Dans le champ public, la confusion des valeurs est pire encore que celle des sentiments. Au moment des campagnes présidentielles, la quête des parrainages tourne souvent au psychodrame : un(e) Le Pen serait-il privé par le système du droit de se présenter ? Cette année, entre les deux tours des élections législatives, tous les partis, au nom du front républicain, se liguent pour écarter les candidats du RN, quitte à absoudre certaines dérives fort peu républicaines de La France insoumise : on ferme les yeux après s’être bouché le nez, ce qui ne facilite pas une meilleure perception de la réalité.

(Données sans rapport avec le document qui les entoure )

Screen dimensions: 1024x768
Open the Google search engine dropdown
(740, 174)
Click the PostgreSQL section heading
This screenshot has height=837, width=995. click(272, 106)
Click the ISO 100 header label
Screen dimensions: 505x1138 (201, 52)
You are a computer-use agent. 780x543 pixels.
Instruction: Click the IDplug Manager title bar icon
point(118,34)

Deux mois plus tard, Emmanuel Macron demande à Marine Le Pen de valider le nom de Michel Barnier. “Le président de la République a tenu compte, en tout cas, des critères posés par le Rassemblement national dans son choix de Premier ministre”, indique à La Tribune dimanche la nouvelle faiseuse de rois. Et le citoyen en reste coi. “Au fond, comme chef de l’Etat, deux choses avaient manqué à Albert Lebrun : qu’il fût un chef ; qu’il y eût un Etat” : on connaît le mot fameux du général de Gaulle. Pour que Marine Le Pen soit l’arbitre des élégances, encore faudrait-il qu’elle soit arbitre et que l’élégance surplombe les débats.

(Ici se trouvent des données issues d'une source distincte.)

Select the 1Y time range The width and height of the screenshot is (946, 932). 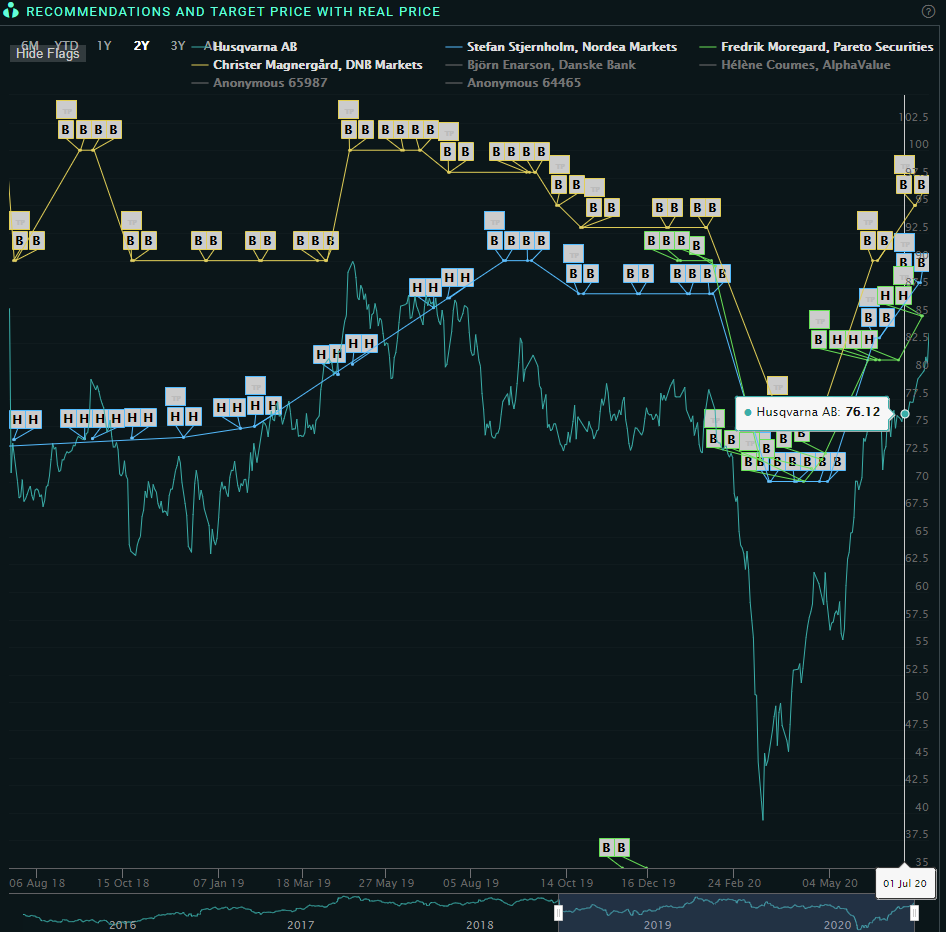pos(104,46)
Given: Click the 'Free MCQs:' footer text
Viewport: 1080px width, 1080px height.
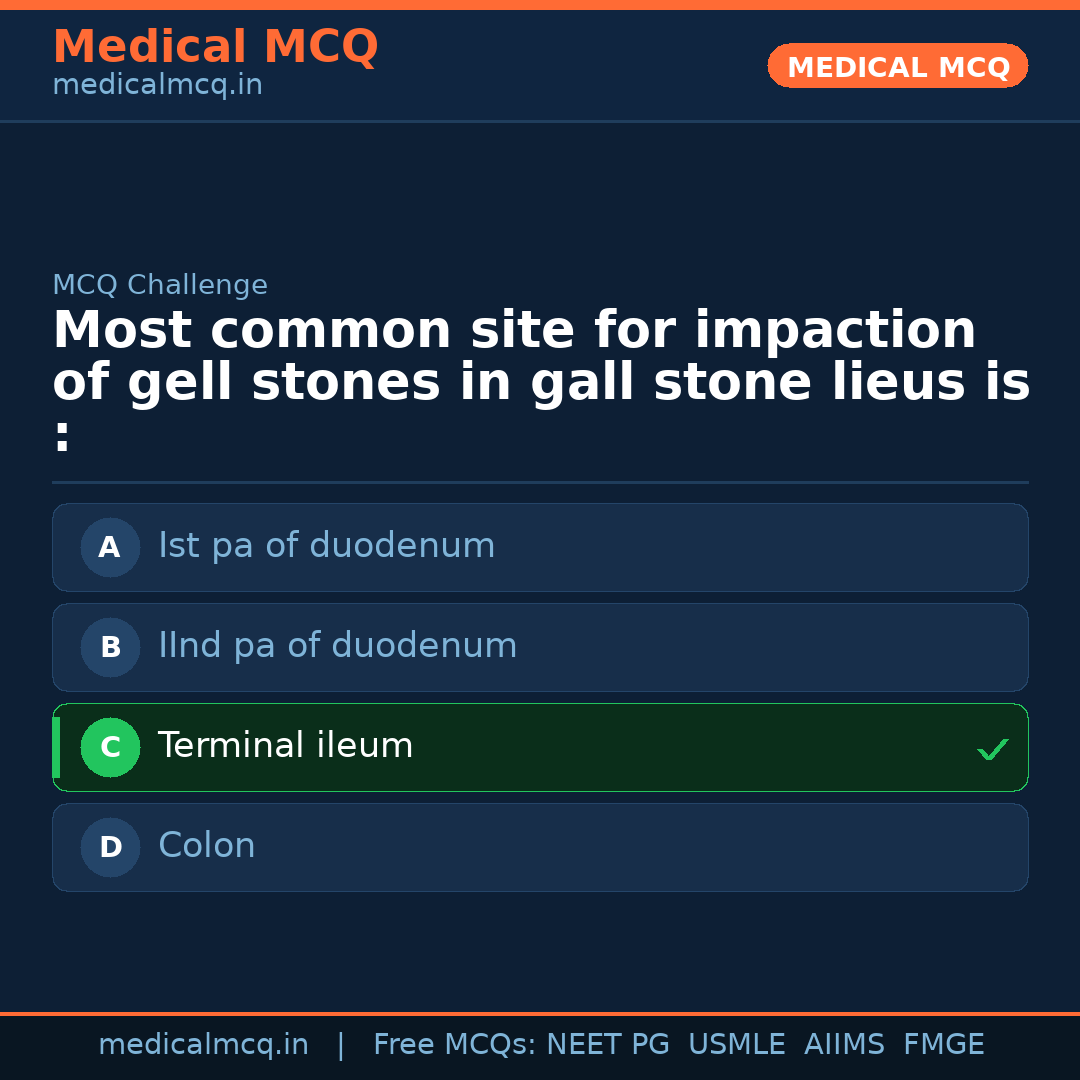Looking at the screenshot, I should click(454, 1045).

Comment considérer et donc comment traiter le RN ? Il y a encore quelques mois, Emmanuel Macron, qui avait convié les représentants de tous les partis, et donc Jordan Bardella, aux rencontres de Saint-Denis, indiquait pourtant n’avoir “jamais considéré que [ce parti] s’inscrivait dans l’arc républicain”. Il contestait ainsi l’analyse de son Premier ministre d’alors, Gabriel Attal, selon lequel “l’arc républicain, c’est l’Hémicycle”. Mais c’est à Marine Le Pen que le président demande de valider le choix d’un Premier ministre ?

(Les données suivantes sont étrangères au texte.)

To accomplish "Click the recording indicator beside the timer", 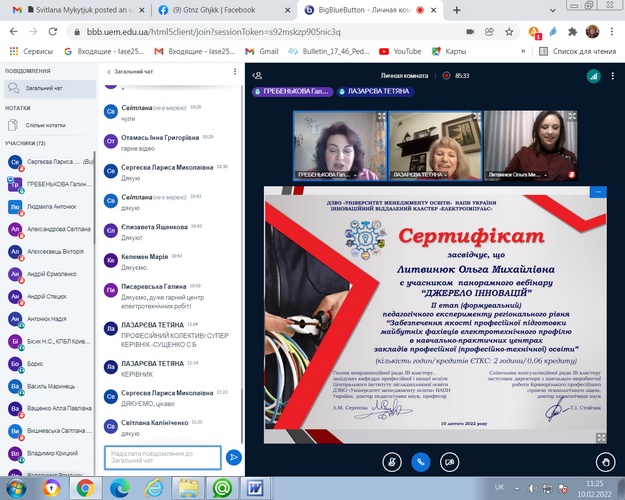I will point(448,75).
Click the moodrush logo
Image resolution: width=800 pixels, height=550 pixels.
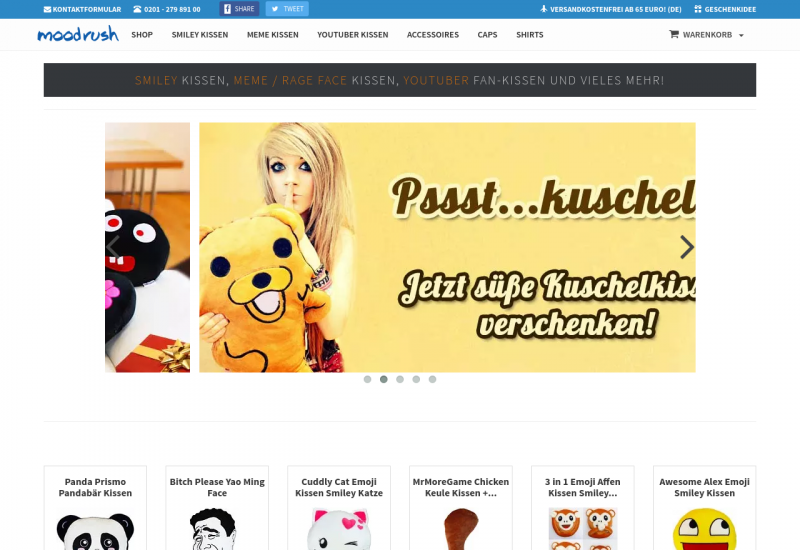tap(78, 34)
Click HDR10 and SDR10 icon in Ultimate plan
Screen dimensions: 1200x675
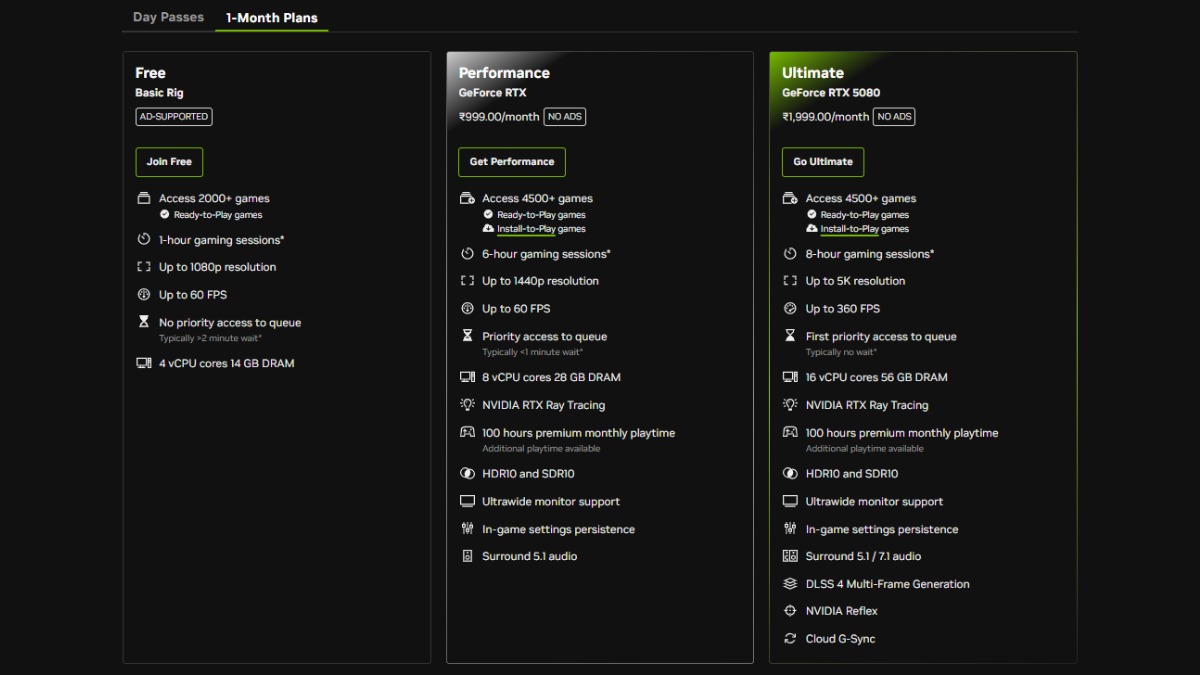[x=790, y=474]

A la télévision le 23 juillet, après que le RN eut récolté presque 11 millions de voix au premier tour des législatives, le chef de l’Etat s’émeut de l’absence de députés RN au sein du bureau de l’Assemblée, soulignant “qu’il n’y a pas de sous-députés”. Parce qu’ils étaient sous les feux des projecteurs, son propre camp et la gauche ont voulu avoir les mains propres. Mais en 2023, quand il s’est agi de reconduire le bureau dans lequel figuraient des représentants du RN, personne n’a émis la moindre protestation. Notre boussole est cassée. On a perdu l’électeur de bonne foi.